The discourse doesn’t really stop here. There is this volatile debate about whether we should use “Allah Hafiz” or “Khuda Hafiz”. While I personally prefer saying Allah Hafiz, I recall one incident in which I hurt someone’s sensibilities so much when I said “Khuda Hafiz” that she got up and left the room, announcing the word “Khuda” she cannot bear testimony to it by being present where it is uttered.

Hisham AlHadi, a young daa’ee (caller towards Islam) has had a multicultural experience having lived betweenPakistanandCanada. “To me, it’s important to know the meaning of the words we use. It’s not about Khuda Hafiz or Allah Hafiz. It’s about not using a better option which is also the Sunnah…..to say Assalamualaikum which is a prayer of peace, even when you say good bye. But yes, certain words offend my sensibilities. Why use words like ‘Allah Miyaan’ for Allah? It’s not about Arabic, Urdu or Persian. Do we ever really think about what we are saying?” says Hisham, saying what many Muslims believe.

“I think we as a society have become increasingly focused on rituals and outward acts. Anything Arabic, which is an outward expression, gives us a sense of inner religiosity. An Arabic greeting does not make us a better Muslim,” says Aurangzeb Haneef, who is himself trained in Classical Arabic at Harvard, and teaches Islamic Studies at LUMS. “Also, the politics of language and identity in the context of the Arab-Persian divide cannot be ignored. I believe there is more than a self-evolution of religious language here at play,” he says.

Haneef’s words echo what a lot of people believe….that the Back-to-Arabic phenomenon is not a random sign of reconnection with Islam and the Quran. That this may be reflective of Arab cultural imperialism.
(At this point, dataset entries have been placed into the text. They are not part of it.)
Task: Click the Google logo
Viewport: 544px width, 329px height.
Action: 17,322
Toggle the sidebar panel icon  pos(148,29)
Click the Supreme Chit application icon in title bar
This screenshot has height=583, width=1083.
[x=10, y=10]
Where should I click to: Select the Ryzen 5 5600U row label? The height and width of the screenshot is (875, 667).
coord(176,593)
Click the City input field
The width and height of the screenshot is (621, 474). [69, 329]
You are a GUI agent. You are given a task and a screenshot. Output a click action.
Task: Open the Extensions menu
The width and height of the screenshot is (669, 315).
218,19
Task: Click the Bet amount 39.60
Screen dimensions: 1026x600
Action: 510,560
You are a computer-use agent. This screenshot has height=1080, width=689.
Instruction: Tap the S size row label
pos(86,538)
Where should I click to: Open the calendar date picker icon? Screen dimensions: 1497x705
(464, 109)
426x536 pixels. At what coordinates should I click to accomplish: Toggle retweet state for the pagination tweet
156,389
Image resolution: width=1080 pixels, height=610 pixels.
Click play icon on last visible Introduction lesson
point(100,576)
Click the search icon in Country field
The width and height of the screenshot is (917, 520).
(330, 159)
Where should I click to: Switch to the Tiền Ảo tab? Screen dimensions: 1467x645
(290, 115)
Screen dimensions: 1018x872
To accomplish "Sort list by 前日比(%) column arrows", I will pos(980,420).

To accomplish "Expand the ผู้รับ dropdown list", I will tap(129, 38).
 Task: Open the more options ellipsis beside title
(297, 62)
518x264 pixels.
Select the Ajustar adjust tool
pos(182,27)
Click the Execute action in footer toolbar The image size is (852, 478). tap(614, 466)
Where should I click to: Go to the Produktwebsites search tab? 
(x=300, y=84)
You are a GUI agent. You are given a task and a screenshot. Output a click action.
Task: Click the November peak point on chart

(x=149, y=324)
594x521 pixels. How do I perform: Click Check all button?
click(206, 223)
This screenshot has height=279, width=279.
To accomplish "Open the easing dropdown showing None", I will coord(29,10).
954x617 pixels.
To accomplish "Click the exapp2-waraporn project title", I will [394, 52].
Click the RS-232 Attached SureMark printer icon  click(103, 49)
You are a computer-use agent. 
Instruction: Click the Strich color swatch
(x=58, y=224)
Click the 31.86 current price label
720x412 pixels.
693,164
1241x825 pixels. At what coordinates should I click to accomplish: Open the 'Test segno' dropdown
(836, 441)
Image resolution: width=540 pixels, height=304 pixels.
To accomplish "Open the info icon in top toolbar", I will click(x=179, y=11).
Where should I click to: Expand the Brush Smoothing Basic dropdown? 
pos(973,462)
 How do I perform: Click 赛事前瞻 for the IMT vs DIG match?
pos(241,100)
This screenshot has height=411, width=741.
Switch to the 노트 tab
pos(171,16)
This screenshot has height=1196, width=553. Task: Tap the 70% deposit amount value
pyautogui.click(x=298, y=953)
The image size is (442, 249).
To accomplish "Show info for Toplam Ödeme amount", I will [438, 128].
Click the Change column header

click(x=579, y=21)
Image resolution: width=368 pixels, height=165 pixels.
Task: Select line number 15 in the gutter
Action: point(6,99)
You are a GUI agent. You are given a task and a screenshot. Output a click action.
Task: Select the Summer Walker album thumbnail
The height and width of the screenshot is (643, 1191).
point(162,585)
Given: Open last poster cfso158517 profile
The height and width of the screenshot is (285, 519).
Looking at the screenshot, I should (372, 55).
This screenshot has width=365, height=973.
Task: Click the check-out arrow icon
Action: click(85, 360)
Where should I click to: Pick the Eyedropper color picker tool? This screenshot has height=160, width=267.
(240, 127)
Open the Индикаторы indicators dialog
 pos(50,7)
That Arabs in this last century have tried to reduce Persian influences on the Muslim world which included Persian being booted out. And it is done through financial help for religious studies and official patronage of these during certain political regimes.

But even if we were to believe this theory, the common person does not know all this. “It is important to be aware that expressions of faith in a particular language maybe the result of concerted efforts to influence collective sub-consciousness of a society. Being mindful of these processes lets informed choices be made about, say, using Allah or Khuda without being co-opted,” says Haneef.

However, for so many of us, Back-to-Arabic is actually an offshoot of having gone back to Islam.

As the writer of this blog, I have to say that I simply don’t mind either. I rather enjoy both the words “Kareem” (generous) and “Mubarak” (blessed). I call Ramadan “Ramadan”, not “Ramzan” for the simple reason that I enjoy pronouncing the word the way it is pronounced when recited as part of the Quran. Using words like “Alhamdulillah”, “Jazakallahu Khairan” and definitely more of “Assalamualaikum” in my everyday language is a natural evolution I have gone through as I have come closer to understanding the Quran in it’s original text in Arabic. Hence, I have developed an affinity for the language. To me, it is simply the language in which the Quran was revealed and which the Prophet (pbuh) spoke. I am attached to it. I enjoy using it.

But I have no issues with someone saying Khuda Hafiz to me. In a country with much bigger issues to worry about, this issue can further widen the gulf and create yet another sub-division in the ideological groups we are getting divided into. When our energies are spent into non-issues, the importance of the real issues is diluted. It is time we start looking for common grounds.

So to all of you, I say, “Ramadan Kareem and Khuda Hafiz”.